Its meaning is completely given by the rules that (i) from any statement P we can infer any statements formed by joining P to any statement Q by 'tonk'... and that (ii) from any 'tonktive' statement P-tonk-Q we can infer the contained statement Q.” (130)

Thus, at a symbolic level, 'tonk' works like 'and'. And just as Prior symbolised P and Q taken together as P-and-Q; so he takes P and Q taken together with tonk as P-tonk-Q.

In this case, '2 and 2 are 4' (P) is being conjoined with '2 and 2 are 5' (Q). Thus the conclusion, 'therefore, 2 and 2 are 5' (R) follows from '2 and 2 are 5' (Q), though not from '2 and 2 are 4'. In other words, R only needs to follow from either P or Q, not from both. Thus when P and Q are (as it were) tonked, we get: '2 and 2 are 4 tonk 2 and 2 are 5'. And the conclusion is: 'Therefore 2 and 2 are 5.'

To express all this in argument-form, take this example:

(P) Cats have four legs.
(P & Q) Therefore cats have four legs tonk Cats have three legs.
(R/Q) Therefore cats have three legs.

What is 'tonk' doing in the above? It seems to be cancelling out the statement before (i.e., 'Cats have four legs'). Thus if 'tonk' comes after any P in any compound statement, then Q will cancel out P. If that appears odd (especially with the seeming contradiction), that's simply because, as Prior puts it, “there is simply nothing more to knowing the meaning of ['tonk'] than being able to perform these inferences” (129). In this case, we firstly state P, and then P-tonk-Q (in which Q cancels out P), from which we conclude R.
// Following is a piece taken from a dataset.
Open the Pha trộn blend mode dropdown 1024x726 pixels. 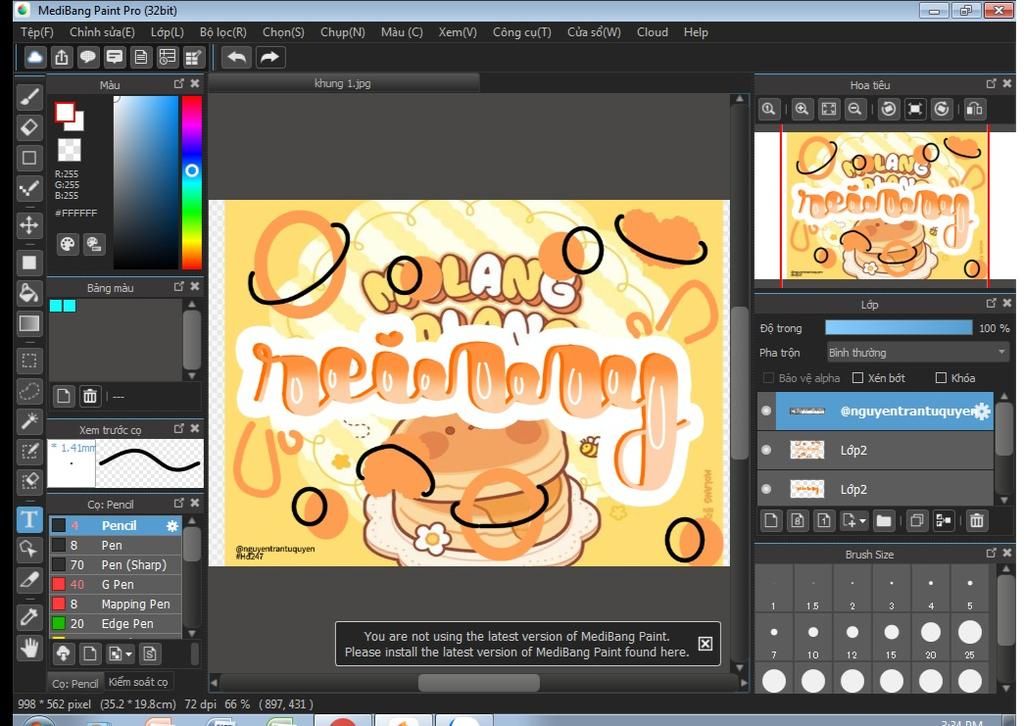(917, 352)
Nuel D. Belnap helps us understand what's happening here by offering us different symbols and a different scheme. Instead of the argument-form above (which includes P, Q and R), we have the following:

i) A ⊢ A-tonk-B
ii) A-tonk-B ⊢ B
iii) A ⊢ B

Quite simply, one can deduce A-tonk-B from A. Then one can deduce B from A-tonk-B. Finally, this means that one can derive B from A.

In our example, by a simple rule of inference, one can derive 'Cats have four legs tonk cats have three legs' (A-tonk-B) from 'Cats have four legs' (A). And then one can derive 'Cat have three legs' (B) from 'Cats have four legs tonk cats have three legs' (A-tonk-B). Finally, one can derive 'Cats have three legs' (B) from 'Cats have four legs' (A).

Belnap claims that an arbitrary creation of a connective (through implicit definition) could or can result in a contradiction. Thus, the symbol '?' in the following

(a ? c) = d a + c
(b    d)        b + d.

could result in: 2 = 3
                           3    5

However, doesn't Prior's 'Therefore 2 and 2 are 4 tonk 2 and 2 are 5' also contain a contradiction? Prior seems to be stressing the point that in the definitions of connectives, even counterintuitive ones, such contradictions are to be expected. Isn't that the point? 


References

Belnap, Nuel. (1962) 'Tonk, Plonk and Plink'.
Prior, A.N. (1960) 'The Runabout Inference Ticket'.